Mars has an outsized presence in the human imagination. It is a frequent locale for science-fiction novels, a home for hundreds of fictitious aliens, and the planet that has always seemed just out of reach. Based on the cultural narrative, it seems like a given that humans will someday set foot on Mars. But will we really ever get there?
Getting humans to Mars is a lot more difficult than getting humans to the moon. The trip to Mars takes at least 6 months, whereas a trip to the moon is under a week. This extra time means more food, water, and supplies for the astronauts. All of these additions are heavy and bulky. The extra cargo needed for a Mars mission makes it exponentially more difficult to engineer and propel than a lunar mission.
Another challenge with the bulky ship is landing it on Mars. At top speed, a spaceship carrying humans to Mars will travel at 25,000mph. Slowing down this fast and heavy ship is difficult in a thin atmosphere like Mars’. While the thicker atmosphere of Earth provided sufficient friction to slow down the crews landing from the Apollo missions, Mars’ atmosphere doesn’t. NASA is currently developing a massive sail that the Mars-bound ship can deploy to increase drag as it enters Mars’ atmosphere.

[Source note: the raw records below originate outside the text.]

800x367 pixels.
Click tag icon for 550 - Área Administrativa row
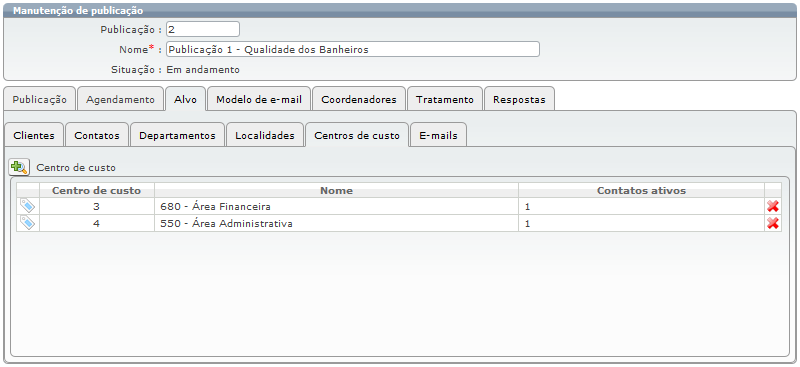(x=28, y=223)
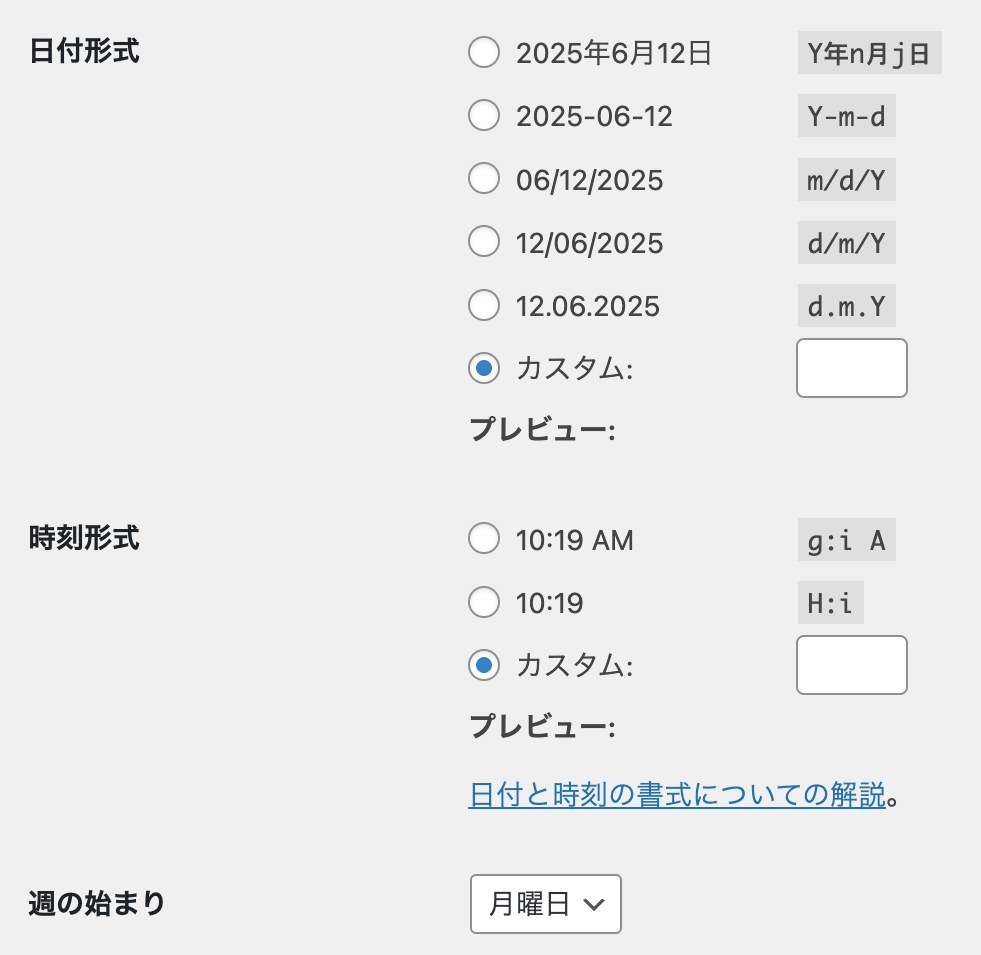981x955 pixels.
Task: Click the m/d/Y format code
Action: 846,180
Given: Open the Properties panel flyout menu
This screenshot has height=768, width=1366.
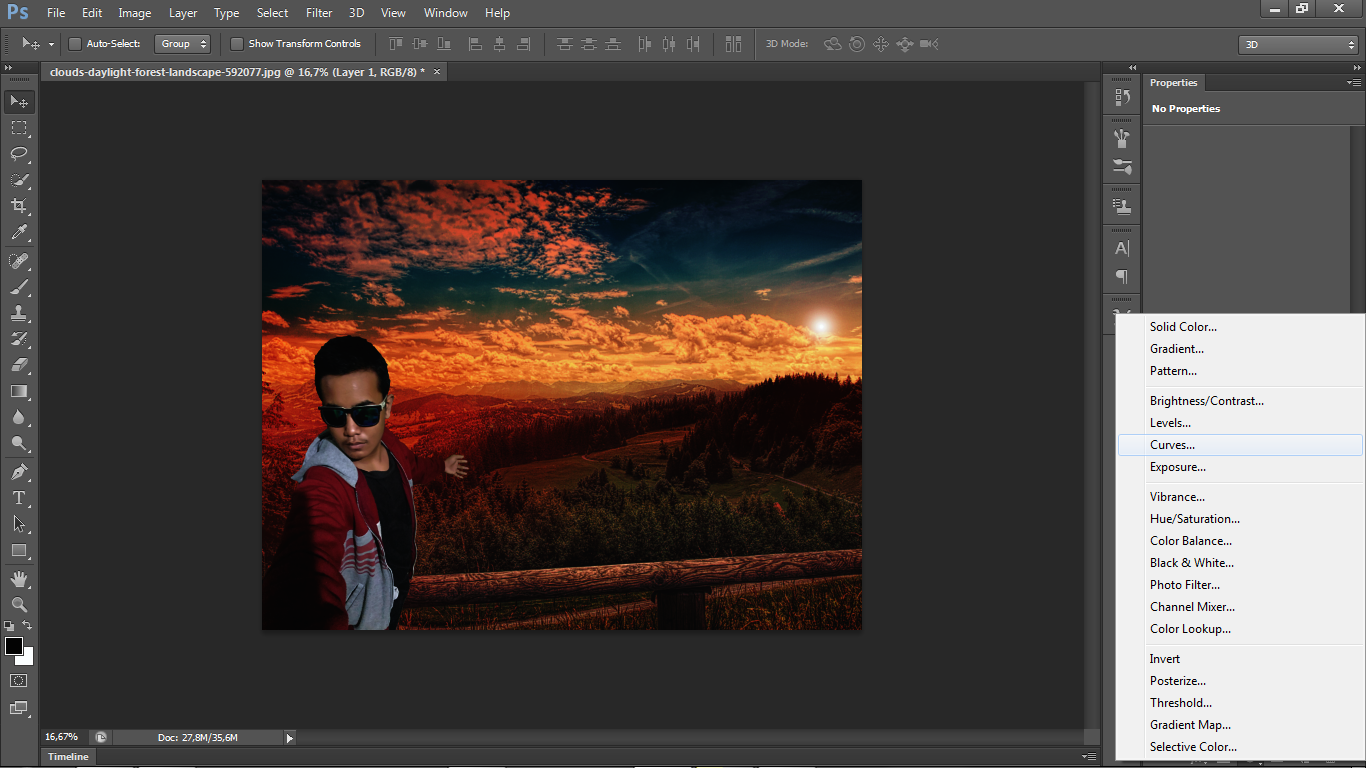Looking at the screenshot, I should pyautogui.click(x=1354, y=83).
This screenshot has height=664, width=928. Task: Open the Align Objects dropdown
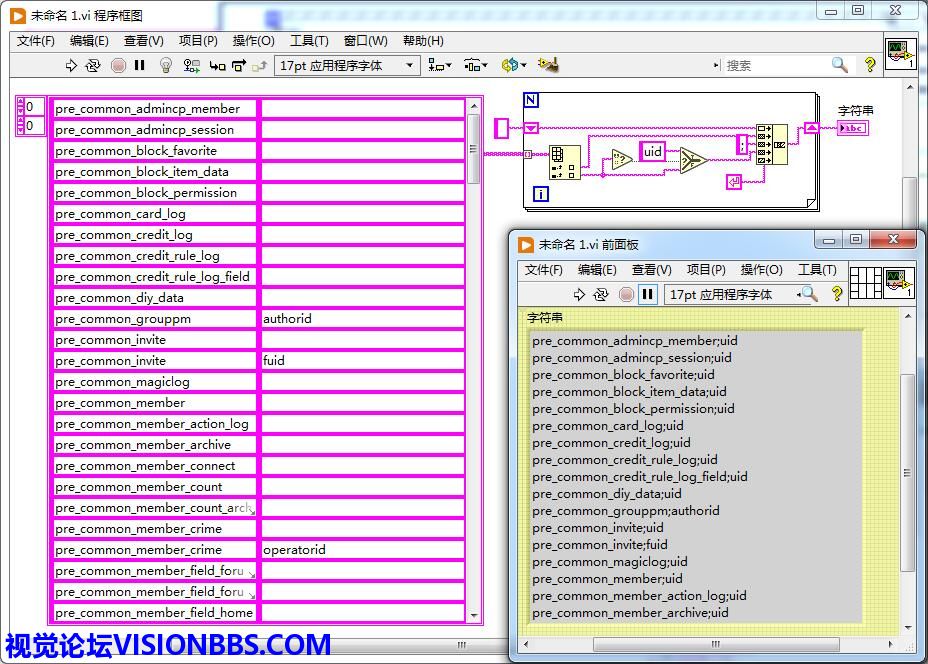439,66
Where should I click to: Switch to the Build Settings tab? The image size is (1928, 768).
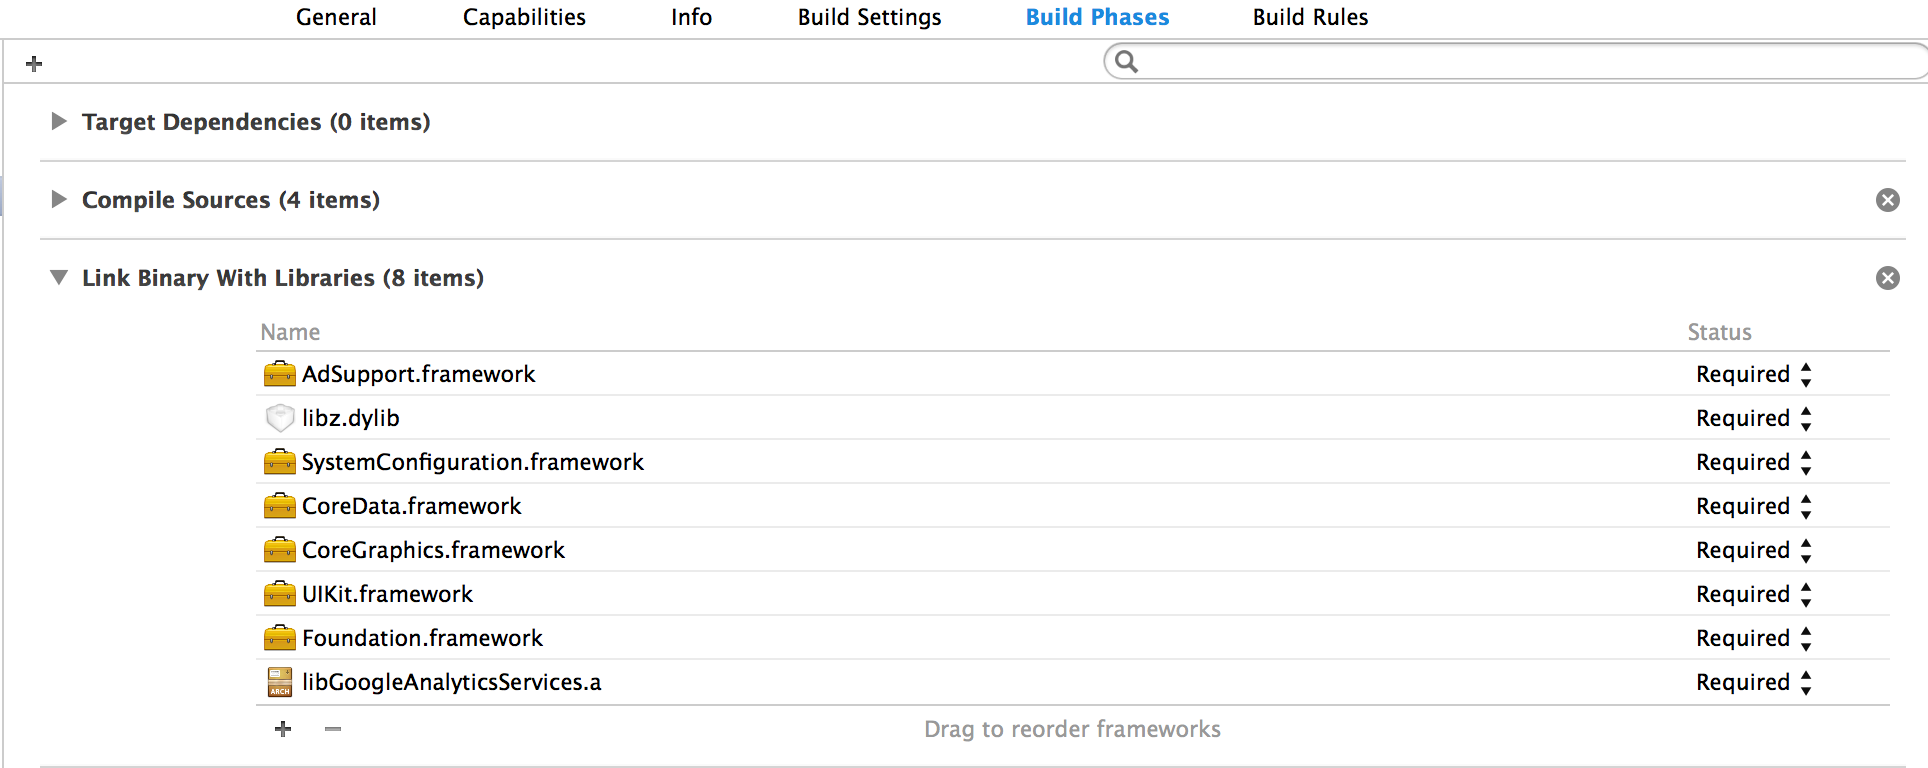tap(869, 17)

Before it can land, this ship must travel the 140-million miles between Earth and Mars. The fuels used to get to the moon aren’t sufficient for this extremely long trip. NASA is currently working on nuclear propulsion as a source of fuel. They are currently having some success with the novel ion propulsion.
Mars is the most Earth-like planet in our solar system. If humans had a chance to research Mars on the ground, they might make ground-breaking discoveries into the history of life on Earth and potentially life on Mars. Needless to say, if humans found life on Mars, that would have profound implications for cultures, religions, and governments around the world.
Some people are fascinated with the idea of terraforming Mars. These people want to turn Mars into a second Earth, habitable by everyday humans. If that’s our goal, we need to get to Mars first.
Finally, getting humans to Mars is the next stepping stone in humanity’s quest for deep space exploration. To get deeper into space, we must first make it to Mars.
Some experts think the mission to Mars is impossible without a national effort akin to the Apollo Missions. But NASA only receives 10% of the budget it did during the Space Race. With its current funding, it is unlikely NASA will send someone to Mars before the late 2030s, perhaps later. That being said, NASA is under a presidential order to put a human on Mars by 2033.
SpaceX, on the other hand, claims it will send humans to Mars by 2024. I’m skeptical, but only time will tell.
It’s safe to say that deep space exploration is a long way off. Even if SpaceX makes it to Mars by 2024, the challenges getting humans to Jupiter, the next closest planet after Mars, will be greater than the challenges overcome to make it to Mars. If humans are to explore past our solar system, we need technologies far beyond our current capabilities. Don’t hold your breath for deep space exploration any time before 2050, or perhaps even this century.